PROMPT: The answer must be an exact copy of every record below.

Stored items from a collection:
***

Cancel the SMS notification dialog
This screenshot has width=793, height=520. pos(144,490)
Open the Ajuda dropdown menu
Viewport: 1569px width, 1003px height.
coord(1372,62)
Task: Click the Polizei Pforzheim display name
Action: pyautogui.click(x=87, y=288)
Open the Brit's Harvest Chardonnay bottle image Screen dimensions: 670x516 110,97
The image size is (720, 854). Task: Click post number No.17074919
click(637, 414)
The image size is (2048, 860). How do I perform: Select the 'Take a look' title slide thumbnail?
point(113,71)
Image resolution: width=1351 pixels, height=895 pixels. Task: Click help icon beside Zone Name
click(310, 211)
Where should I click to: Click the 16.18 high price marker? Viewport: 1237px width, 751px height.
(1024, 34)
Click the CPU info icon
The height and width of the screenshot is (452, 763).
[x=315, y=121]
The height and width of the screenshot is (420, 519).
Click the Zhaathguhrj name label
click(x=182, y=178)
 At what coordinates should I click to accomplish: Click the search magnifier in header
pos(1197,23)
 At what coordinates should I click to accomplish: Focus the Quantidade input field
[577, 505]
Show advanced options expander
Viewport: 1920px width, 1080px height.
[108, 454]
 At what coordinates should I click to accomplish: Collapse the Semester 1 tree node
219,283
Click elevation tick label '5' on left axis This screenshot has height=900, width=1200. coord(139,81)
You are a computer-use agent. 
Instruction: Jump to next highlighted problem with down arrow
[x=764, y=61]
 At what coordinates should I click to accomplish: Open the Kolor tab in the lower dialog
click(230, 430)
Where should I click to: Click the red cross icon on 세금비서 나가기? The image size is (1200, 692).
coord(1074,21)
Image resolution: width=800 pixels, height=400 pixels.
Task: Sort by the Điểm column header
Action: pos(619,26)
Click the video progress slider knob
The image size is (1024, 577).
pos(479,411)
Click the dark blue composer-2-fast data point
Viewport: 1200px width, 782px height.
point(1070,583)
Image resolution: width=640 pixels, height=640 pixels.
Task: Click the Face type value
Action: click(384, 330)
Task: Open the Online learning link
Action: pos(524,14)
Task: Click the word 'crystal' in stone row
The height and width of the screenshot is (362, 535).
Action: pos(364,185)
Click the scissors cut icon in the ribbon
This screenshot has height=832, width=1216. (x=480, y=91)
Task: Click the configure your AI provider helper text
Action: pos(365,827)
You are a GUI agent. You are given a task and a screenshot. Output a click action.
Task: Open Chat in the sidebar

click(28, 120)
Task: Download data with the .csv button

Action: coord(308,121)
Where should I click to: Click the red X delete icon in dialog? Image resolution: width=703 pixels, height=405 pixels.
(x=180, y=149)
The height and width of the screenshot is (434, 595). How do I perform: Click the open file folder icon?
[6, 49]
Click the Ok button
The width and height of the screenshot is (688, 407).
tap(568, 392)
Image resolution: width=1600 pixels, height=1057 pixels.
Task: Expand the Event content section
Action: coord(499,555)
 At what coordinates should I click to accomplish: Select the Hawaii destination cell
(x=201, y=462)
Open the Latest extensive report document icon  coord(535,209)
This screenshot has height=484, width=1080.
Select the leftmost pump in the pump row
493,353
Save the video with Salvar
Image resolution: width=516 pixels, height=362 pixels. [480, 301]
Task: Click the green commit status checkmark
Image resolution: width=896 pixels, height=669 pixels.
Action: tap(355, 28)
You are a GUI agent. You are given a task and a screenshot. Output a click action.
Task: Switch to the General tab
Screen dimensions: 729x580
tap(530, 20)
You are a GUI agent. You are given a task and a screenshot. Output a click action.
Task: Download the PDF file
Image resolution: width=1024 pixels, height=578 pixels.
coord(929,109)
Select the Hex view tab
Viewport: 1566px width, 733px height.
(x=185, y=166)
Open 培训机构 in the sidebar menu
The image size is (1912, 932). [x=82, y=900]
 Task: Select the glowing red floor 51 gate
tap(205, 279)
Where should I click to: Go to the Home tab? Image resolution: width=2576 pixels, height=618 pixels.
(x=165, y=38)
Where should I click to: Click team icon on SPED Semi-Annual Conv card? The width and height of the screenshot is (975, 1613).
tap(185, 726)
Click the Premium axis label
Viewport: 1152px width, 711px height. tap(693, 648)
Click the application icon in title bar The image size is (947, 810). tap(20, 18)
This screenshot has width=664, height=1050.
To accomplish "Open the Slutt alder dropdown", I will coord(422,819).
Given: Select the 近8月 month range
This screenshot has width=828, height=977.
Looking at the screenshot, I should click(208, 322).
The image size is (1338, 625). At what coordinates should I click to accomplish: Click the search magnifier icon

***

ANSWER SECTION:
Cancel the SMS notification dialog
This screenshot has width=793, height=520. pos(144,490)
Open the Ajuda dropdown menu
Viewport: 1569px width, 1003px height.
coord(1372,62)
Task: Click the Polizei Pforzheim display name
Action: pyautogui.click(x=87, y=288)
Open the Brit's Harvest Chardonnay bottle image Screen dimensions: 670x516 110,97
The image size is (720, 854). Task: Click post number No.17074919
click(637, 414)
The image size is (2048, 860). How do I perform: Select the 'Take a look' title slide thumbnail?
point(113,71)
Image resolution: width=1351 pixels, height=895 pixels. Task: Click help icon beside Zone Name
click(310, 211)
Where should I click to: Click the 16.18 high price marker? Viewport: 1237px width, 751px height.
(1024, 34)
Click the CPU info icon
The height and width of the screenshot is (452, 763).
[x=315, y=121]
The height and width of the screenshot is (420, 519).
Click the Zhaathguhrj name label
click(x=182, y=178)
 At what coordinates should I click to accomplish: Click the search magnifier in header
pos(1197,23)
 At what coordinates should I click to accomplish: Focus the Quantidade input field
[577, 505]
Show advanced options expander
Viewport: 1920px width, 1080px height.
[108, 454]
 At what coordinates should I click to accomplish: Collapse the Semester 1 tree node
219,283
Click elevation tick label '5' on left axis This screenshot has height=900, width=1200. coord(139,81)
You are a computer-use agent. 
Instruction: Jump to next highlighted problem with down arrow
[x=764, y=61]
 At what coordinates should I click to accomplish: Open the Kolor tab in the lower dialog
click(230, 430)
Where should I click to: Click the red cross icon on 세금비서 나가기? The image size is (1200, 692).
coord(1074,21)
Image resolution: width=800 pixels, height=400 pixels.
Task: Sort by the Điểm column header
Action: pos(619,26)
Click the video progress slider knob
The image size is (1024, 577).
pos(479,411)
Click the dark blue composer-2-fast data point
Viewport: 1200px width, 782px height.
point(1070,583)
Image resolution: width=640 pixels, height=640 pixels.
Task: Click the Face type value
Action: click(384, 330)
Task: Open the Online learning link
Action: pos(524,14)
Task: Click the word 'crystal' in stone row
The height and width of the screenshot is (362, 535).
Action: pos(364,185)
Click the scissors cut icon in the ribbon
This screenshot has height=832, width=1216. (x=480, y=91)
Task: Click the configure your AI provider helper text
Action: pos(365,827)
You are a GUI agent. You are given a task and a screenshot. Output a click action.
Task: Open Chat in the sidebar

click(28, 120)
Task: Download data with the .csv button

Action: coord(308,121)
Where should I click to: Click the red X delete icon in dialog? Image resolution: width=703 pixels, height=405 pixels.
(x=180, y=149)
The height and width of the screenshot is (434, 595). How do I perform: Click the open file folder icon?
[6, 49]
Click the Ok button
The width and height of the screenshot is (688, 407).
tap(568, 392)
Image resolution: width=1600 pixels, height=1057 pixels.
Task: Expand the Event content section
Action: coord(499,555)
 At what coordinates should I click to accomplish: Select the Hawaii destination cell
(x=201, y=462)
Open the Latest extensive report document icon  coord(535,209)
This screenshot has height=484, width=1080.
Select the leftmost pump in the pump row
493,353
Save the video with Salvar
Image resolution: width=516 pixels, height=362 pixels. [480, 301]
Task: Click the green commit status checkmark
Image resolution: width=896 pixels, height=669 pixels.
Action: tap(355, 28)
You are a GUI agent. You are given a task and a screenshot. Output a click action.
Task: Switch to the General tab
Screen dimensions: 729x580
tap(530, 20)
You are a GUI agent. You are given a task and a screenshot. Output a click action.
Task: Download the PDF file
Image resolution: width=1024 pixels, height=578 pixels.
coord(929,109)
Select the Hex view tab
Viewport: 1566px width, 733px height.
(x=185, y=166)
Open 培训机构 in the sidebar menu
The image size is (1912, 932). [x=82, y=900]
 Task: Select the glowing red floor 51 gate
tap(205, 279)
Where should I click to: Go to the Home tab? Image resolution: width=2576 pixels, height=618 pixels.
(x=165, y=38)
Where should I click to: Click team icon on SPED Semi-Annual Conv card? The width and height of the screenshot is (975, 1613).
tap(185, 726)
Click the Premium axis label
Viewport: 1152px width, 711px height. tap(693, 648)
Click the application icon in title bar The image size is (947, 810). tap(20, 18)
This screenshot has width=664, height=1050.
To accomplish "Open the Slutt alder dropdown", I will coord(422,819).
Given: Select the 近8月 month range
This screenshot has width=828, height=977.
Looking at the screenshot, I should click(208, 322).
The image size is (1338, 625). At what coordinates should I click to accomplish: Click the search magnifier icon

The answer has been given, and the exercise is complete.